**Your objective**
Copy out each of the following rows word for word, from first to last.
┌─ Data provided
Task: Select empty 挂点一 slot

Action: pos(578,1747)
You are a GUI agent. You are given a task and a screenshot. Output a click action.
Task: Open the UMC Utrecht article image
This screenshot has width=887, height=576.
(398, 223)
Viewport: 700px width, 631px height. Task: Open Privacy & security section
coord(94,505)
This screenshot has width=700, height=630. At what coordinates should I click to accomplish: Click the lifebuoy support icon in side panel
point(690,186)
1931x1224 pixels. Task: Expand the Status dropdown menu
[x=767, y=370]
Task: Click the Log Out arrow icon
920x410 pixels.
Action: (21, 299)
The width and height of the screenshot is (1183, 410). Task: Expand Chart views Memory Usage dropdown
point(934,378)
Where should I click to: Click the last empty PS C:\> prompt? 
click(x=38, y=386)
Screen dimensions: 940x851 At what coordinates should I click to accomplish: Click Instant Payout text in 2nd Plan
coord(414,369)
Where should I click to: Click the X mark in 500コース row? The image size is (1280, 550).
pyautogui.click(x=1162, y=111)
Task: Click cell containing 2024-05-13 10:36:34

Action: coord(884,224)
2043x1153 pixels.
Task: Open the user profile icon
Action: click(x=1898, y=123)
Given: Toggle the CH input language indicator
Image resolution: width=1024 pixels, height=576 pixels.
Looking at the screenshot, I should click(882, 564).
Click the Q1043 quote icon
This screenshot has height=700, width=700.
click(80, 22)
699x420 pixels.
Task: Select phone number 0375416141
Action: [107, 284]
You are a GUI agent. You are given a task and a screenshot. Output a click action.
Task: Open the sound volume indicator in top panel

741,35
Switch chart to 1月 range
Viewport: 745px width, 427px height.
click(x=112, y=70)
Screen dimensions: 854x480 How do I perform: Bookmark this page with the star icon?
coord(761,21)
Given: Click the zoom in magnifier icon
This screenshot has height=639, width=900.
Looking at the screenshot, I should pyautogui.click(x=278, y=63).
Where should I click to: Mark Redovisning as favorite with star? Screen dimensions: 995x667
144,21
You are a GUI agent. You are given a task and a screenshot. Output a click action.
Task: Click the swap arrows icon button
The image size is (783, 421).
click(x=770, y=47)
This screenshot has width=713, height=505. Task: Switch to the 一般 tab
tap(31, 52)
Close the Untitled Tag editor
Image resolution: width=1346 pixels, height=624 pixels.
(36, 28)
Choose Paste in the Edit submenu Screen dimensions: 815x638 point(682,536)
└─
**Exercise response**
Task: Select empty 挂点一 slot

Action: pos(578,1747)
You are a GUI agent. You are given a task and a screenshot. Output a click action.
Task: Open the UMC Utrecht article image
This screenshot has width=887, height=576.
(398, 223)
Viewport: 700px width, 631px height. Task: Open Privacy & security section
coord(94,505)
This screenshot has width=700, height=630. At what coordinates should I click to accomplish: Click the lifebuoy support icon in side panel
point(690,186)
1931x1224 pixels. Task: Expand the Status dropdown menu
[x=767, y=370]
Task: Click the Log Out arrow icon
920x410 pixels.
Action: (21, 299)
The width and height of the screenshot is (1183, 410). Task: Expand Chart views Memory Usage dropdown
point(934,378)
Where should I click to: Click the last empty PS C:\> prompt? 
click(x=38, y=386)
Screen dimensions: 940x851 At what coordinates should I click to accomplish: Click Instant Payout text in 2nd Plan
coord(414,369)
Where should I click to: Click the X mark in 500コース row? The image size is (1280, 550).
pyautogui.click(x=1162, y=111)
Task: Click cell containing 2024-05-13 10:36:34

Action: coord(884,224)
2043x1153 pixels.
Task: Open the user profile icon
Action: click(x=1898, y=123)
Given: Toggle the CH input language indicator
Image resolution: width=1024 pixels, height=576 pixels.
Looking at the screenshot, I should click(882, 564).
Click the Q1043 quote icon
This screenshot has height=700, width=700.
click(80, 22)
699x420 pixels.
Task: Select phone number 0375416141
Action: [107, 284]
You are a GUI agent. You are given a task and a screenshot. Output a click action.
Task: Open the sound volume indicator in top panel

741,35
Switch chart to 1月 range
Viewport: 745px width, 427px height.
click(x=112, y=70)
Screen dimensions: 854x480 How do I perform: Bookmark this page with the star icon?
coord(761,21)
Given: Click the zoom in magnifier icon
This screenshot has height=639, width=900.
Looking at the screenshot, I should pyautogui.click(x=278, y=63).
Where should I click to: Mark Redovisning as favorite with star? Screen dimensions: 995x667
144,21
You are a GUI agent. You are given a task and a screenshot. Output a click action.
Task: Click the swap arrows icon button
The image size is (783, 421).
click(x=770, y=47)
This screenshot has width=713, height=505. Task: Switch to the 一般 tab
tap(31, 52)
Close the Untitled Tag editor
Image resolution: width=1346 pixels, height=624 pixels.
(36, 28)
Choose Paste in the Edit submenu Screen dimensions: 815x638 point(682,536)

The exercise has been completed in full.